* **Work to complete**: The answer must consist of each line below that contains the word "item", copied in full.

(Dataset entries)
========================================================================

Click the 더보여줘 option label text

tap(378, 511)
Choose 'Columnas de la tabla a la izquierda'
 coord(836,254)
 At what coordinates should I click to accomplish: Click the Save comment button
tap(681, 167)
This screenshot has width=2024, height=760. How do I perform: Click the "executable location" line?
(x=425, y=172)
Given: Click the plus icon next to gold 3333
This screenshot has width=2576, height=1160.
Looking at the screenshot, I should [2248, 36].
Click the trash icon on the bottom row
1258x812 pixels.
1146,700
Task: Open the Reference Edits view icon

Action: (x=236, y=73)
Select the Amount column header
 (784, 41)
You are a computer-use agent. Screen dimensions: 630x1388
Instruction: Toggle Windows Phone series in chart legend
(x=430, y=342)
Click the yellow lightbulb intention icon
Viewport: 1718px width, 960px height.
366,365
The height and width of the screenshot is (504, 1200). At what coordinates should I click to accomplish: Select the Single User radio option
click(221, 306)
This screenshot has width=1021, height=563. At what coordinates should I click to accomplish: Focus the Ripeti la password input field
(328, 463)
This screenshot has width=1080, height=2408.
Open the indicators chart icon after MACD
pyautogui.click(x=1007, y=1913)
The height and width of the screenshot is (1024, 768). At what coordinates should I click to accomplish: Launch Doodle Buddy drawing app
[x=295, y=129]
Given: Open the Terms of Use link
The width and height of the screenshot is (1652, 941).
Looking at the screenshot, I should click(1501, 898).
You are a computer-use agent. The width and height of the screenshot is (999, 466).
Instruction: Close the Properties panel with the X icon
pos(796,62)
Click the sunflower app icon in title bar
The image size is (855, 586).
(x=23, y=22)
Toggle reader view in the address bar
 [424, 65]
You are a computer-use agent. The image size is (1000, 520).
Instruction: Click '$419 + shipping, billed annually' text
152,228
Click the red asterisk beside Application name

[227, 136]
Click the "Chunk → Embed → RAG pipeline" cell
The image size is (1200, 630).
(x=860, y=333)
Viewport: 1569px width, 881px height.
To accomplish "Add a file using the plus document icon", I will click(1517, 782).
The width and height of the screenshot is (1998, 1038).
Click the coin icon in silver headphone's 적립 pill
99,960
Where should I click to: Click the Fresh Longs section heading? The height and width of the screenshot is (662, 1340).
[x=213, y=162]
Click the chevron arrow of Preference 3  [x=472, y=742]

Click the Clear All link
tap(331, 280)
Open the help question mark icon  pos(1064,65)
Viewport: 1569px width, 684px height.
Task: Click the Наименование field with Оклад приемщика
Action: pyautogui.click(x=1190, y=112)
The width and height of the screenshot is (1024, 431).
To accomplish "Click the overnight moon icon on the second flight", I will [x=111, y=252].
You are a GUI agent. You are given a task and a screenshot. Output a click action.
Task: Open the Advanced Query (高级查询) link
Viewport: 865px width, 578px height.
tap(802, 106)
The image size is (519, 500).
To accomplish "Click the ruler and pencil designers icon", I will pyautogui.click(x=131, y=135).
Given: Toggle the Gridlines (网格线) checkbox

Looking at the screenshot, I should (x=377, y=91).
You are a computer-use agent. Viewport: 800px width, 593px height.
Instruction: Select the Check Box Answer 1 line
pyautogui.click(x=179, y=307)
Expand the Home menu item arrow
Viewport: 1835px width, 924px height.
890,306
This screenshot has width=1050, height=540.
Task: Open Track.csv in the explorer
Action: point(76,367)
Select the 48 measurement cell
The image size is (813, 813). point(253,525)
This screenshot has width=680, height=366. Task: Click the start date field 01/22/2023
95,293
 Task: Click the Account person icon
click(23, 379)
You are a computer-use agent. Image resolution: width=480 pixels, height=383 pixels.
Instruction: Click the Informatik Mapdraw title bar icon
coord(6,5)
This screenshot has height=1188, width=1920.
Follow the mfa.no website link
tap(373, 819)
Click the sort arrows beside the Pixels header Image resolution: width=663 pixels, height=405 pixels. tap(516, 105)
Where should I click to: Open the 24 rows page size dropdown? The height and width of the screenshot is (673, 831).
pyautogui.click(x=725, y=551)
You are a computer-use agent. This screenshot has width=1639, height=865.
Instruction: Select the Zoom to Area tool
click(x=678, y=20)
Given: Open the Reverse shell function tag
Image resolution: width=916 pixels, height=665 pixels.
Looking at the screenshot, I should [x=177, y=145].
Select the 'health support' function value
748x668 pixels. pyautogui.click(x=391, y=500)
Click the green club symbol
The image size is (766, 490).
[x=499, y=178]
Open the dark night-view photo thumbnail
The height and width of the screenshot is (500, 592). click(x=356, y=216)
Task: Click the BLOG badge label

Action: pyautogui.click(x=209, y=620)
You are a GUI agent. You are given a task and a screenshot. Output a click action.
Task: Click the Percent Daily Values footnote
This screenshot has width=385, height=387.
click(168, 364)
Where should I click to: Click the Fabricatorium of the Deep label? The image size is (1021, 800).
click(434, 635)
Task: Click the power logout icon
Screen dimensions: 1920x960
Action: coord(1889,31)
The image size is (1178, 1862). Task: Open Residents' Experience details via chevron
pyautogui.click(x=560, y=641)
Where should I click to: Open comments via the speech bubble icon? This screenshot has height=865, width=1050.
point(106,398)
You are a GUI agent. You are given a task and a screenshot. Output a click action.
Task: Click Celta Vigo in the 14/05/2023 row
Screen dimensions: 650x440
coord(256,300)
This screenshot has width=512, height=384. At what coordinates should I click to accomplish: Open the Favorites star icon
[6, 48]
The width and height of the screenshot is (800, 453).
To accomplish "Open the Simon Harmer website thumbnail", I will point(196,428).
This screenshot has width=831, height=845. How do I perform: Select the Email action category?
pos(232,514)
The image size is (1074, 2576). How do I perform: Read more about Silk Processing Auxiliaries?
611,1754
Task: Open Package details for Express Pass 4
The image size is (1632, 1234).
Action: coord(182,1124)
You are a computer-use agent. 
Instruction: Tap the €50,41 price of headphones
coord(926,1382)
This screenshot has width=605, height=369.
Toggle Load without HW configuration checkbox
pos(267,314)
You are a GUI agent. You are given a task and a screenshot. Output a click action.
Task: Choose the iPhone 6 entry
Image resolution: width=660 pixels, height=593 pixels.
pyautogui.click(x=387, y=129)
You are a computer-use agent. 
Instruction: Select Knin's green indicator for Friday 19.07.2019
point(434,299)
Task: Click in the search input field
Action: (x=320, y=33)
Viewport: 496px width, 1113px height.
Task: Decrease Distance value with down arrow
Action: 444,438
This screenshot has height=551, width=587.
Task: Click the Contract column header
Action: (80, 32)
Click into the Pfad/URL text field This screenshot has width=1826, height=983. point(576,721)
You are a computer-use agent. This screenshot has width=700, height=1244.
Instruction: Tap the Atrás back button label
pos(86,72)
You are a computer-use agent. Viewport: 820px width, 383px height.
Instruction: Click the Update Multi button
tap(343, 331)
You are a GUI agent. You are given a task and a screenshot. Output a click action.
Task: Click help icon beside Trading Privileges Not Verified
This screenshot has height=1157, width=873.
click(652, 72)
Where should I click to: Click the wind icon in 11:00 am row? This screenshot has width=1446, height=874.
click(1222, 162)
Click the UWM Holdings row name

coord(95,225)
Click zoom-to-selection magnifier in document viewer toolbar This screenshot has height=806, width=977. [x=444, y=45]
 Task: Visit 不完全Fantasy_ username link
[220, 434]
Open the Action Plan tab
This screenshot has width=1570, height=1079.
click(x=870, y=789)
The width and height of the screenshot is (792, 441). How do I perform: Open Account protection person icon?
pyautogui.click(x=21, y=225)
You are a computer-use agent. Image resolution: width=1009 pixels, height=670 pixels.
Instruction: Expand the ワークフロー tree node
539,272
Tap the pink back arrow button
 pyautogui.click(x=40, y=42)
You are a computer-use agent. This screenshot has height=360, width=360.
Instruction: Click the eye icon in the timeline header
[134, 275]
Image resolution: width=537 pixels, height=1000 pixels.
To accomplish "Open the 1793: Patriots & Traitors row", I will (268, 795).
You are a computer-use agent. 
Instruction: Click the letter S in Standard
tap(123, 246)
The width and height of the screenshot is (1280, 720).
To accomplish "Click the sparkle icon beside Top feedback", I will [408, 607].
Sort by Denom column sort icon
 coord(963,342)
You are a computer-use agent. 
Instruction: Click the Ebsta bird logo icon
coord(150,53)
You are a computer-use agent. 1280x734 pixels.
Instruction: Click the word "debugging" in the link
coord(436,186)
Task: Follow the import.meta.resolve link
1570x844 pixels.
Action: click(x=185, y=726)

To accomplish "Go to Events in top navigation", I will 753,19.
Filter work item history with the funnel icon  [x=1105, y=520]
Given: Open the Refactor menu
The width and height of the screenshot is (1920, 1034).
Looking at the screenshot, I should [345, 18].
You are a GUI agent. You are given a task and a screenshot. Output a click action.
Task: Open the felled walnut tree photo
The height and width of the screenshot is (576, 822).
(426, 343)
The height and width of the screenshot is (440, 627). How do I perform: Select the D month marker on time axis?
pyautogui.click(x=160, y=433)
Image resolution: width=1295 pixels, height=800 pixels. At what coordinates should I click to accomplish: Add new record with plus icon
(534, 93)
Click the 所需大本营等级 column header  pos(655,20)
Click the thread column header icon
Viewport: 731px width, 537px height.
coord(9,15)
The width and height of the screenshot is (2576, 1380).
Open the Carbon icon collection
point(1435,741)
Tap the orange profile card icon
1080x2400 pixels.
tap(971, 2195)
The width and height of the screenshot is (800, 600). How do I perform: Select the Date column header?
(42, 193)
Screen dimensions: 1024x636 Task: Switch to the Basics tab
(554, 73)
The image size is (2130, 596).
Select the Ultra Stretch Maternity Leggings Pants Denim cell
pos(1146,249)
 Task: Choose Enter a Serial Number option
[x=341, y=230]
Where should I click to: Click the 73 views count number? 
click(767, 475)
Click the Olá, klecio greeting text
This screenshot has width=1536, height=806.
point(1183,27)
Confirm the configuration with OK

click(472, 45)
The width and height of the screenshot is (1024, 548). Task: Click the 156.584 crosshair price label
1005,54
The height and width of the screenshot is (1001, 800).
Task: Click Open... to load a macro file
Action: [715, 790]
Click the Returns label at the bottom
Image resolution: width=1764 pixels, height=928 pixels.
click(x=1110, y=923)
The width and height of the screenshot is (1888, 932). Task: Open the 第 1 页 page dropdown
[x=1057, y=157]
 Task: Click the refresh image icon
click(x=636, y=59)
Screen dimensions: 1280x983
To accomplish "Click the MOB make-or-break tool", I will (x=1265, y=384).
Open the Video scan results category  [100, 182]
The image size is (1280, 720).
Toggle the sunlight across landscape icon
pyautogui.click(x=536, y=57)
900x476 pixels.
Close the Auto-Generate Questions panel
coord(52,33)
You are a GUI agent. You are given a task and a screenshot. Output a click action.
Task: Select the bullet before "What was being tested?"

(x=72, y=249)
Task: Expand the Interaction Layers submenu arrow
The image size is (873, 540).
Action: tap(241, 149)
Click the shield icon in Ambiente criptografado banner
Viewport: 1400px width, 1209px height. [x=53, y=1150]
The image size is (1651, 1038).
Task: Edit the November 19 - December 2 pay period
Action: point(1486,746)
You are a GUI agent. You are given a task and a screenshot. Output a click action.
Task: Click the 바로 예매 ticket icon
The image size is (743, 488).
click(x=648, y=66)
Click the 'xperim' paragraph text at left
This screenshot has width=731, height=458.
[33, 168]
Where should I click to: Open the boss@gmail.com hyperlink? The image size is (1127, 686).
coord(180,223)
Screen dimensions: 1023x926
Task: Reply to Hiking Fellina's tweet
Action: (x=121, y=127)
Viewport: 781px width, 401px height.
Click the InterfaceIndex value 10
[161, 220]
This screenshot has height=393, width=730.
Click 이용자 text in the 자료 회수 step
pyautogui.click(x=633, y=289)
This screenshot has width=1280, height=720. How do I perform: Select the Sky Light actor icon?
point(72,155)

========================================================================

* **Answer**:
Expand the Home menu item arrow
Filter work item history with the funnel icon  [x=1105, y=520]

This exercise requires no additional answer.